#### Task item:
Please print exactly the lines from the one containing "Instruction: Select the" through the last line of the records, and only those. Leave out any pictures.

#### Task input:
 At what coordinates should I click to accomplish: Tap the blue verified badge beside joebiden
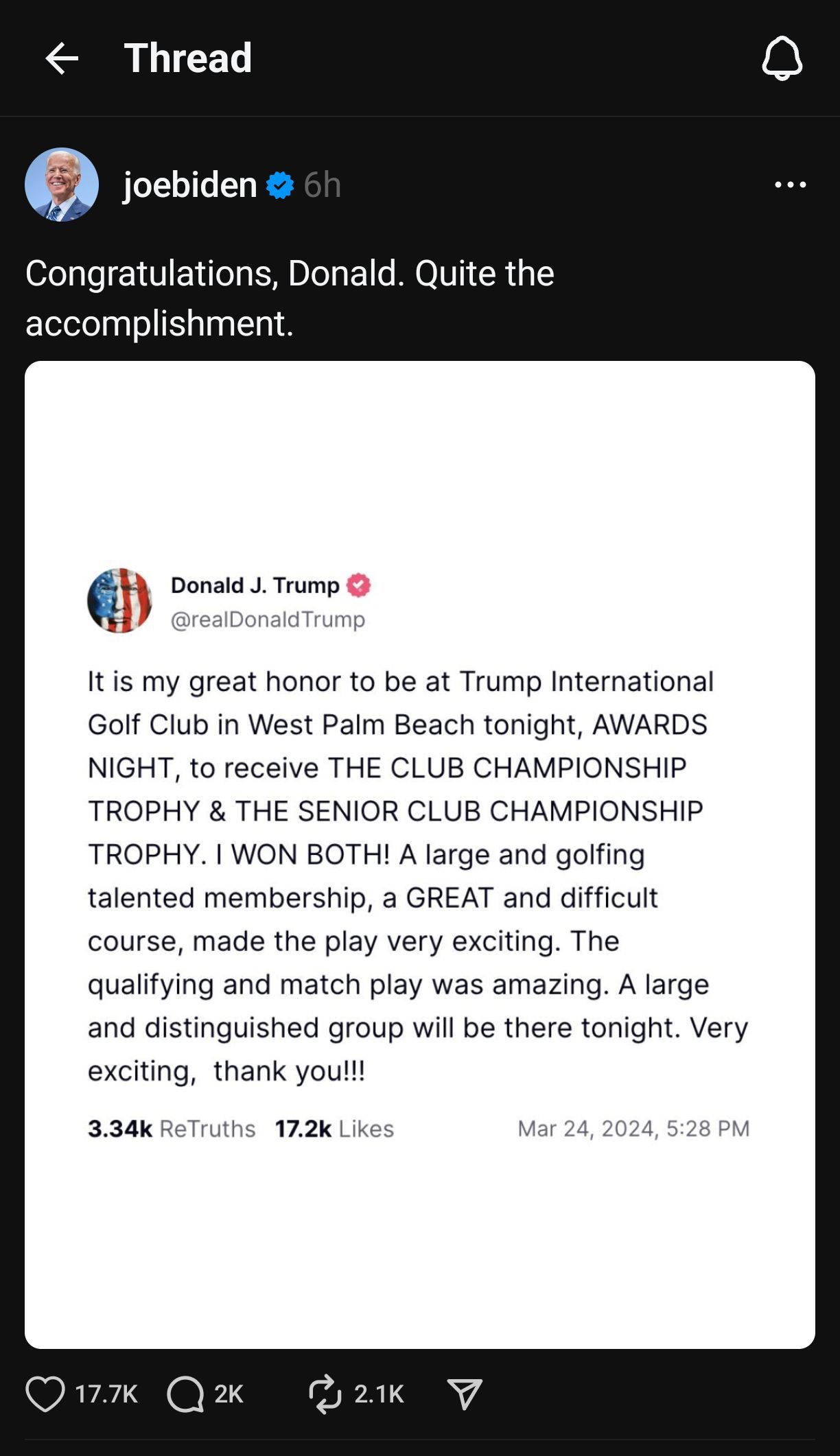click(x=280, y=185)
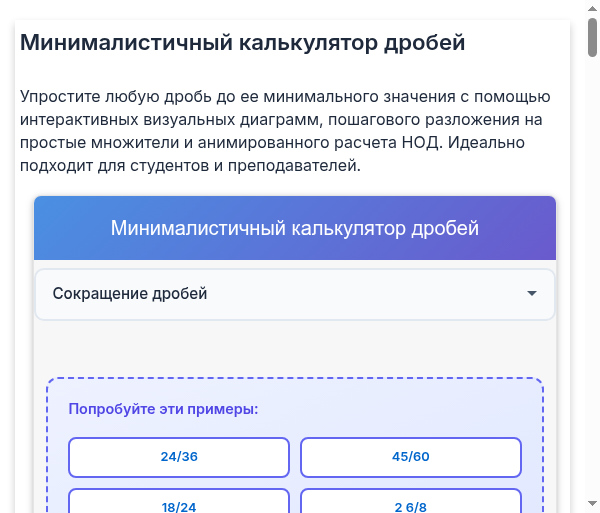
Task: Click the phrase простые множители in description
Action: pos(91,142)
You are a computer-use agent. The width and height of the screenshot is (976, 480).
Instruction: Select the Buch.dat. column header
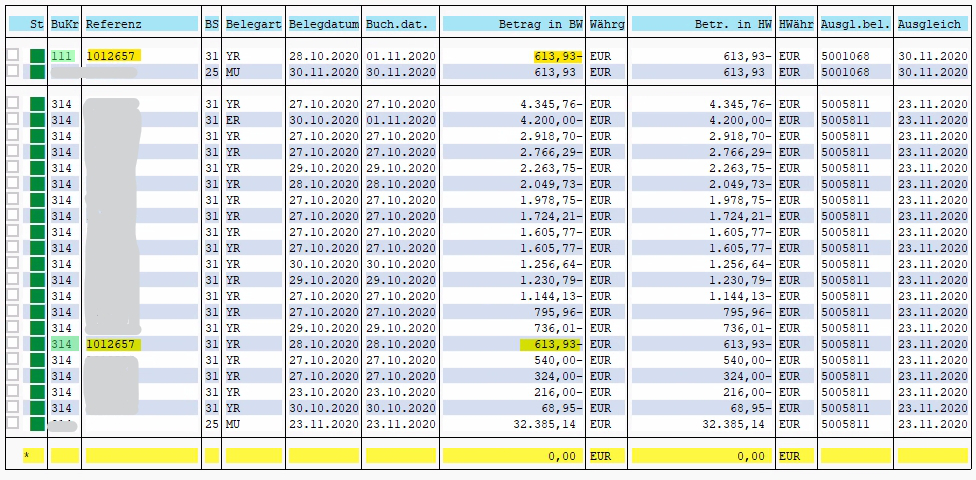pos(399,23)
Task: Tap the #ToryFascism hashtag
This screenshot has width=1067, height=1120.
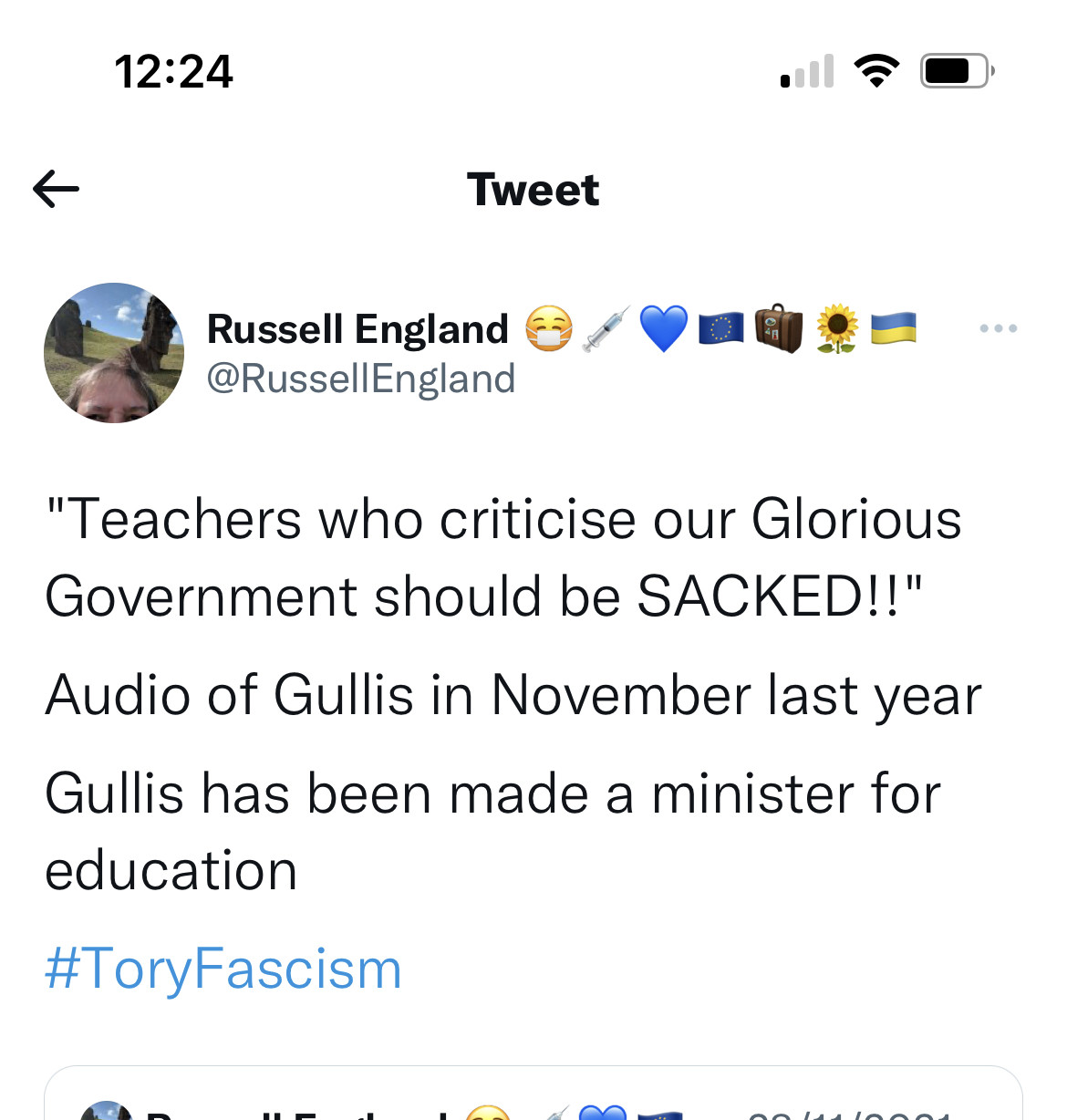Action: (223, 969)
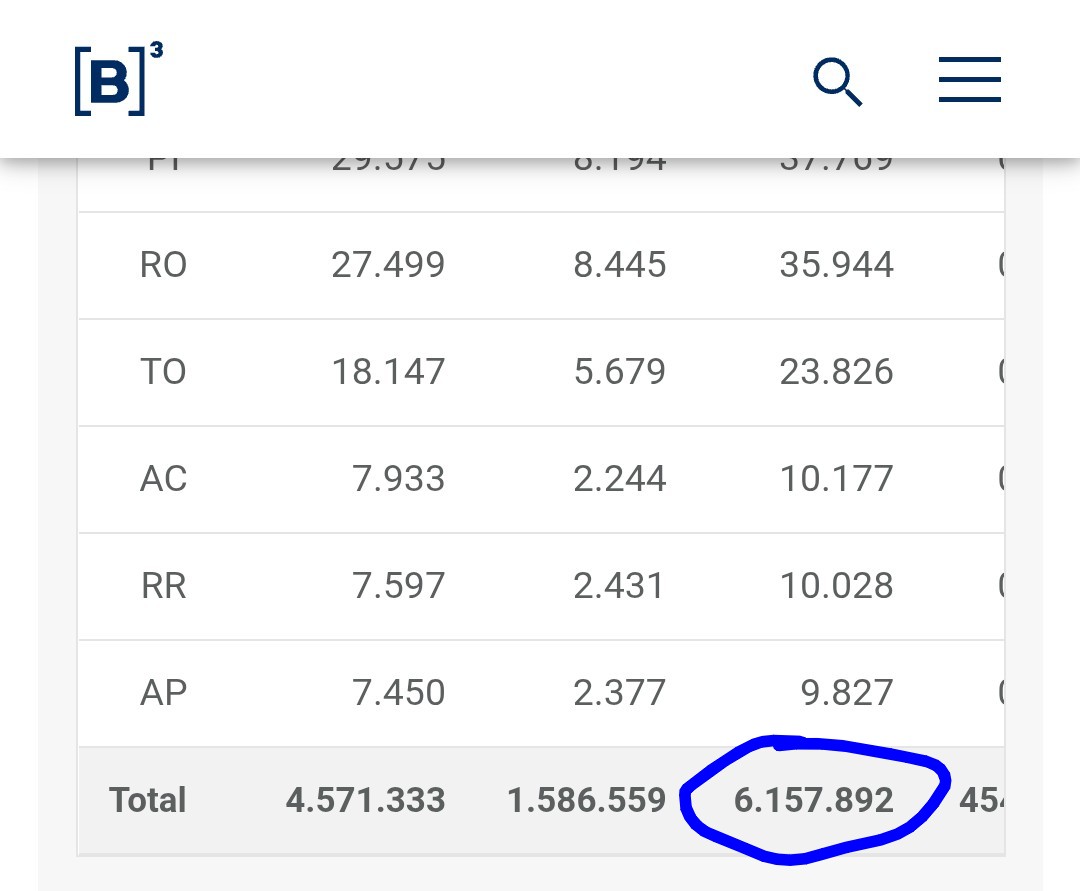The image size is (1080, 891).
Task: Select the total value 4.571.333
Action: point(366,800)
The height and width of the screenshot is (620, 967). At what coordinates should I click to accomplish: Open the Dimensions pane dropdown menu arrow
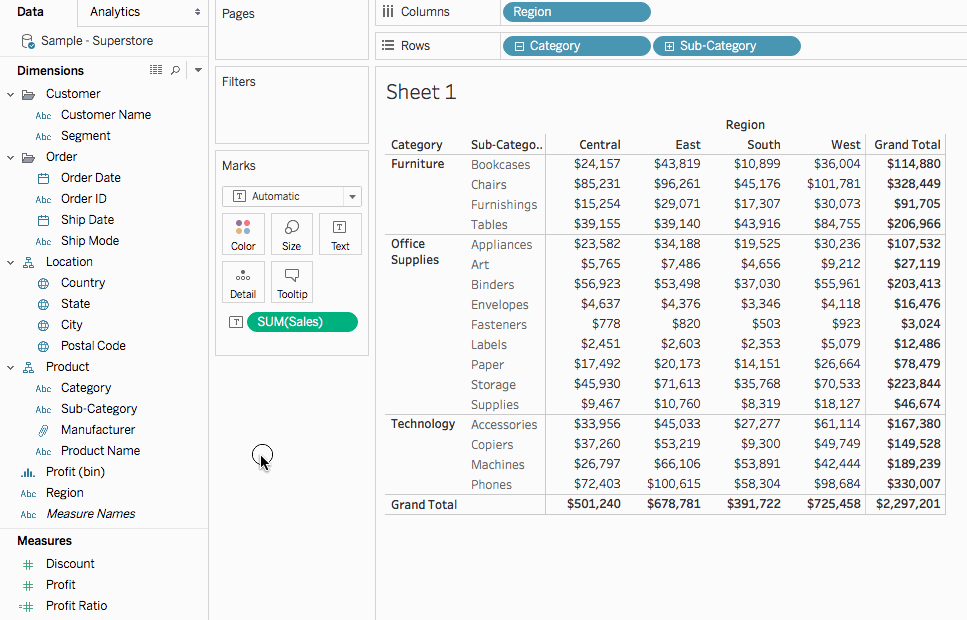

#### Response for this exercise:
Instruction: Select the Buch.dat. column header
pos(399,23)
Task: Tap the #ToryFascism hashtag
This screenshot has width=1067, height=1120.
Action: (223, 969)
The image size is (1080, 891).
Task: Select the total value 4.571.333
Action: point(366,800)
The height and width of the screenshot is (620, 967). At what coordinates should I click to accomplish: Open the Dimensions pane dropdown menu arrow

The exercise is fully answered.